Your instructions
Go through the listing and transcribe each line exactly.

Supplied records
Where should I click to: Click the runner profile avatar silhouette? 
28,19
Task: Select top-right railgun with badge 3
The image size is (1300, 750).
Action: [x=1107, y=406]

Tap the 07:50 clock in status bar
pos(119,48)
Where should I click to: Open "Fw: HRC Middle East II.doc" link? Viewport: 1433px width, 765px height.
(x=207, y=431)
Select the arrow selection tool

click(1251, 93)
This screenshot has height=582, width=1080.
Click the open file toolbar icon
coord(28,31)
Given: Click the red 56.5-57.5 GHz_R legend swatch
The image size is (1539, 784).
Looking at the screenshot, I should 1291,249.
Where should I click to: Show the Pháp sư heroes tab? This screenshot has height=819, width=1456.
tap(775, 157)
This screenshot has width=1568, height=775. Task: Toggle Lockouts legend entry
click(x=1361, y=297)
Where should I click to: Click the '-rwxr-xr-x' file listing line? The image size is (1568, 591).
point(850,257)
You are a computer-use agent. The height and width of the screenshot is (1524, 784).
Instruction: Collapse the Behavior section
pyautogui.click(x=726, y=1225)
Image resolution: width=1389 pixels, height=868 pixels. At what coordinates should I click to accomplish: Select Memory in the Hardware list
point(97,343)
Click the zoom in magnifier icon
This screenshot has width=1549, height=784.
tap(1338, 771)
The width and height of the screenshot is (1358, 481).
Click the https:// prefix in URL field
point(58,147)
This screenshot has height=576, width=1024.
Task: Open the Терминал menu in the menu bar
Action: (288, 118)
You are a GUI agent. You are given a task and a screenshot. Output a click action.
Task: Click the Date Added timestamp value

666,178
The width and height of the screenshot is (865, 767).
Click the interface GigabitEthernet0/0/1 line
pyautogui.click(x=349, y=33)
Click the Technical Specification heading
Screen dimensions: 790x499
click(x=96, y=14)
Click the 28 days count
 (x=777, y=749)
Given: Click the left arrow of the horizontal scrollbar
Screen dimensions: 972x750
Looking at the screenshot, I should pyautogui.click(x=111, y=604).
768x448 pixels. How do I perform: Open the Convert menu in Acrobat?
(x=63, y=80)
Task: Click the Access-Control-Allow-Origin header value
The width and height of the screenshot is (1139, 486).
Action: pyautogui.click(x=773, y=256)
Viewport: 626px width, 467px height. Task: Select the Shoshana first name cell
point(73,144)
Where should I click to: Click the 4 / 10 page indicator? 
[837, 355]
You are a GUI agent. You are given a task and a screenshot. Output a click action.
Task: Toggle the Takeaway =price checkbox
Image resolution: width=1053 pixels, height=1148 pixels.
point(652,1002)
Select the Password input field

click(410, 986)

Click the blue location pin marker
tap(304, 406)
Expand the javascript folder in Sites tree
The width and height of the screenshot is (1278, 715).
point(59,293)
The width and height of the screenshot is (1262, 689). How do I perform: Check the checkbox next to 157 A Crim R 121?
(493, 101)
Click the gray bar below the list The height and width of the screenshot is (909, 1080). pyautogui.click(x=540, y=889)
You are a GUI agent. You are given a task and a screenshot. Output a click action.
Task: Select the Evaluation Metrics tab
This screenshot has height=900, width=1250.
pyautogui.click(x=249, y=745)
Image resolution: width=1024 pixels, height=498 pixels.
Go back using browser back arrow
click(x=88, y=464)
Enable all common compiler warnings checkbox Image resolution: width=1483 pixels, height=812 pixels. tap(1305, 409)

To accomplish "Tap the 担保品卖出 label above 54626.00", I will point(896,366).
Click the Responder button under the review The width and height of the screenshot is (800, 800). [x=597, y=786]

Answer to this task
Where should I click to: Click the runner profile avatar silhouette? 
28,19
Task: Select top-right railgun with badge 3
The image size is (1300, 750).
Action: [x=1107, y=406]

Tap the 07:50 clock in status bar
pos(119,48)
Where should I click to: Open "Fw: HRC Middle East II.doc" link? Viewport: 1433px width, 765px height.
(x=207, y=431)
Select the arrow selection tool

click(1251, 93)
This screenshot has height=582, width=1080.
Click the open file toolbar icon
coord(28,31)
Given: Click the red 56.5-57.5 GHz_R legend swatch
The image size is (1539, 784).
Looking at the screenshot, I should 1291,249.
Where should I click to: Show the Pháp sư heroes tab? This screenshot has height=819, width=1456.
tap(775, 157)
This screenshot has width=1568, height=775. Task: Toggle Lockouts legend entry
click(x=1361, y=297)
Where should I click to: Click the '-rwxr-xr-x' file listing line? The image size is (1568, 591).
point(850,257)
You are a computer-use agent. The height and width of the screenshot is (1524, 784).
Instruction: Collapse the Behavior section
pyautogui.click(x=726, y=1225)
Image resolution: width=1389 pixels, height=868 pixels. At what coordinates should I click to accomplish: Select Memory in the Hardware list
point(97,343)
Click the zoom in magnifier icon
This screenshot has width=1549, height=784.
tap(1338, 771)
The width and height of the screenshot is (1358, 481).
Click the https:// prefix in URL field
point(58,147)
This screenshot has height=576, width=1024.
Task: Open the Терминал menu in the menu bar
Action: (288, 118)
You are a GUI agent. You are given a task and a screenshot. Output a click action.
Task: Click the Date Added timestamp value

666,178
The width and height of the screenshot is (865, 767).
Click the interface GigabitEthernet0/0/1 line
pyautogui.click(x=349, y=33)
Click the Technical Specification heading
Screen dimensions: 790x499
click(x=96, y=14)
Click the 28 days count
 (x=777, y=749)
Given: Click the left arrow of the horizontal scrollbar
Screen dimensions: 972x750
Looking at the screenshot, I should pyautogui.click(x=111, y=604).
768x448 pixels. How do I perform: Open the Convert menu in Acrobat?
(x=63, y=80)
Task: Click the Access-Control-Allow-Origin header value
The width and height of the screenshot is (1139, 486).
Action: pyautogui.click(x=773, y=256)
Viewport: 626px width, 467px height. Task: Select the Shoshana first name cell
point(73,144)
Where should I click to: Click the 4 / 10 page indicator? 
[837, 355]
You are a GUI agent. You are given a task and a screenshot. Output a click action.
Task: Toggle the Takeaway =price checkbox
Image resolution: width=1053 pixels, height=1148 pixels.
point(652,1002)
Select the Password input field

click(410, 986)

Click the blue location pin marker
tap(304, 406)
Expand the javascript folder in Sites tree
The width and height of the screenshot is (1278, 715).
point(59,293)
The width and height of the screenshot is (1262, 689). How do I perform: Check the checkbox next to 157 A Crim R 121?
(493, 101)
Click the gray bar below the list The height and width of the screenshot is (909, 1080). pyautogui.click(x=540, y=889)
You are a GUI agent. You are given a task and a screenshot. Output a click action.
Task: Select the Evaluation Metrics tab
This screenshot has height=900, width=1250.
pyautogui.click(x=249, y=745)
Image resolution: width=1024 pixels, height=498 pixels.
Go back using browser back arrow
click(x=88, y=464)
Enable all common compiler warnings checkbox Image resolution: width=1483 pixels, height=812 pixels. tap(1305, 409)

To accomplish "Tap the 担保品卖出 label above 54626.00", I will point(896,366).
Click the Responder button under the review The width and height of the screenshot is (800, 800). [x=597, y=786]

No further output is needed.